§ PROBLEM DETAILS
Each line from the first entry to the line with "The image size is (700, 433).", both included, is to be returned unchanged, with any pictures dropped.

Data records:
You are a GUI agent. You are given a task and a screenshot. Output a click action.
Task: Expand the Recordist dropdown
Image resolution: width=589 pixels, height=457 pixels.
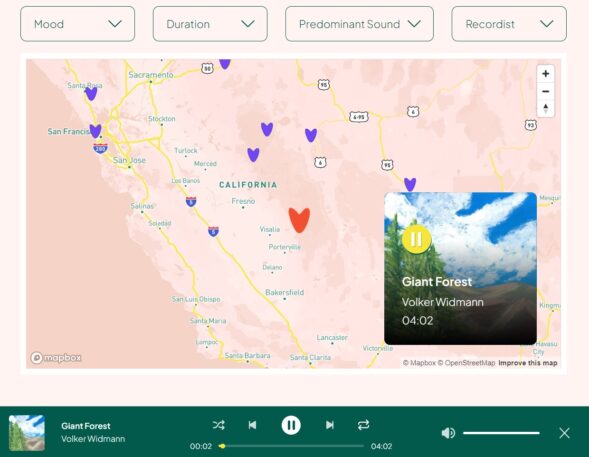(509, 24)
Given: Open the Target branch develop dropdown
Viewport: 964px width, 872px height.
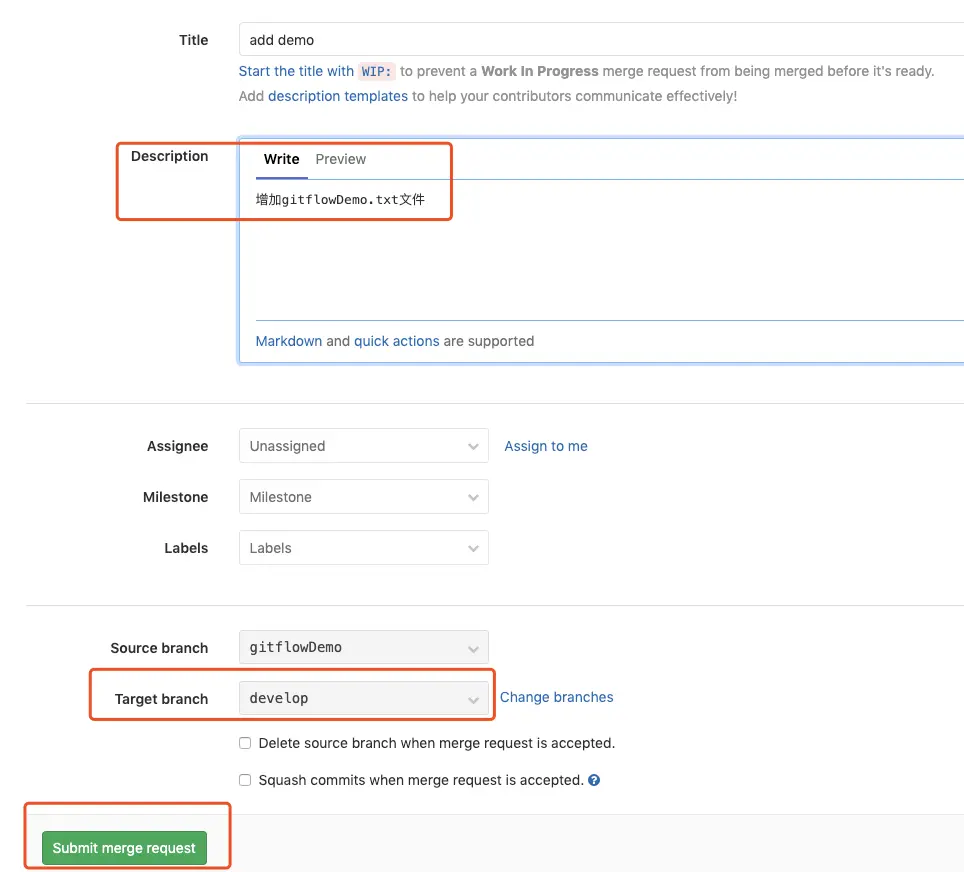Looking at the screenshot, I should tap(363, 699).
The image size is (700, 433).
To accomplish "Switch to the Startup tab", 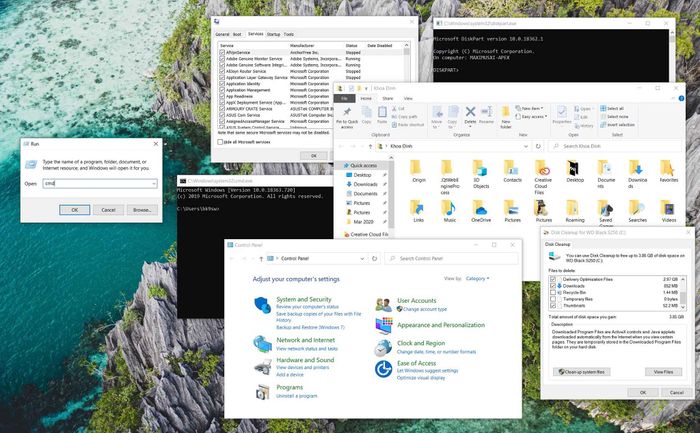I will coord(273,34).
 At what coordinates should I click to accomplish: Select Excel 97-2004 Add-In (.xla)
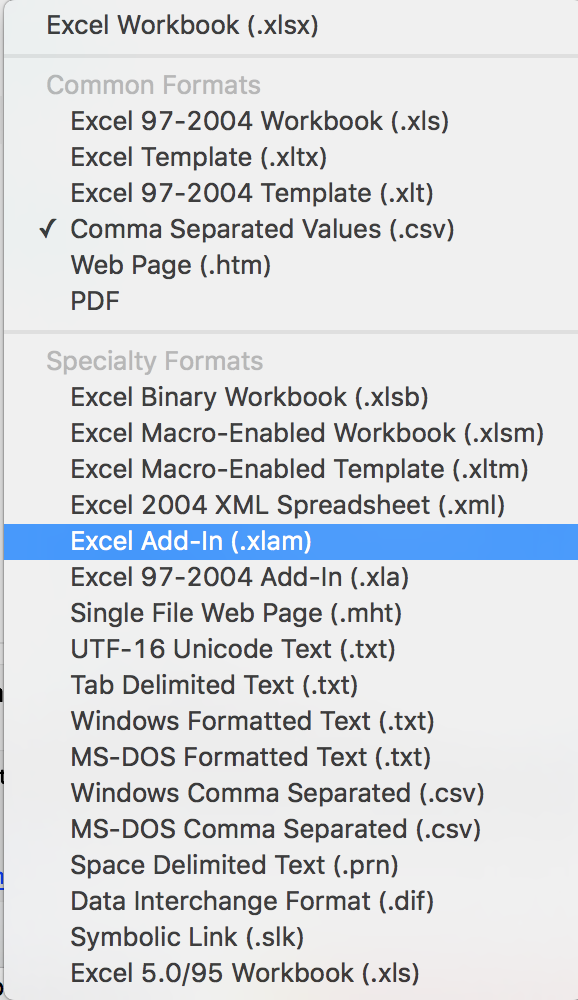click(291, 577)
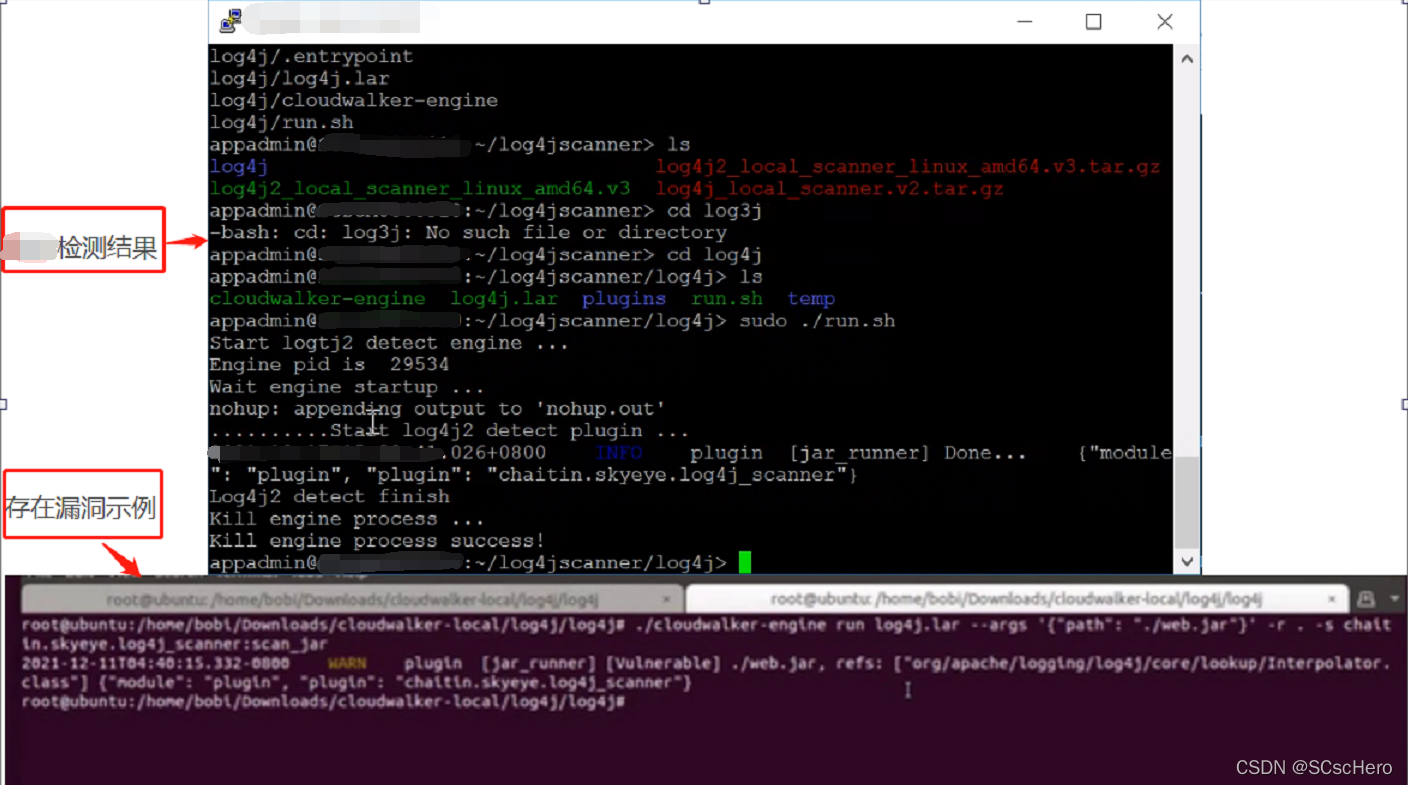The height and width of the screenshot is (785, 1408).
Task: Expand the Ubuntu terminal tab dropdown arrow
Action: 1394,599
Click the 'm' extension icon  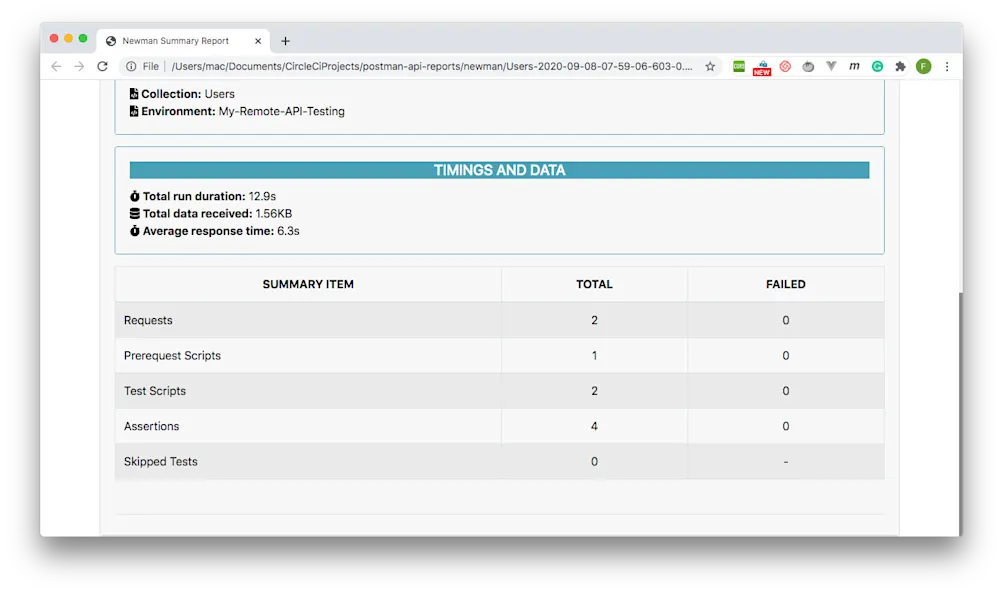tap(854, 66)
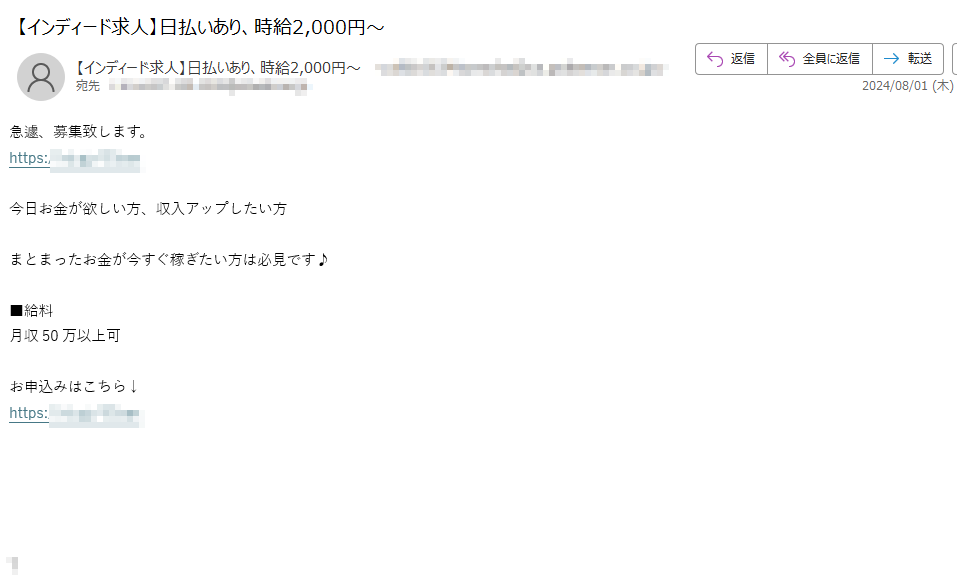Image resolution: width=957 pixels, height=586 pixels.
Task: Click the 宛先 recipient label
Action: tap(88, 86)
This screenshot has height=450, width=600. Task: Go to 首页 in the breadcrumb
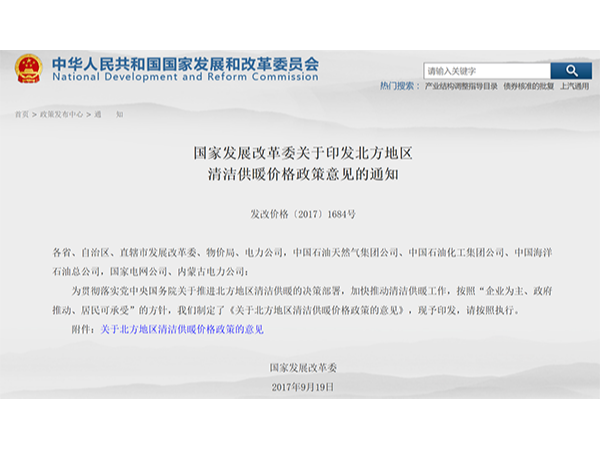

§ SOLVED EXERCISE
You are a GUI agent. You are given a task and a screenshot. Output a click action.
Task: Expand the Recordist dropdown
Image resolution: width=589 pixels, height=457 pixels.
(509, 24)
Given: Open the Target branch develop dropdown
Viewport: 964px width, 872px height.
Looking at the screenshot, I should tap(363, 699).
The image size is (700, 433).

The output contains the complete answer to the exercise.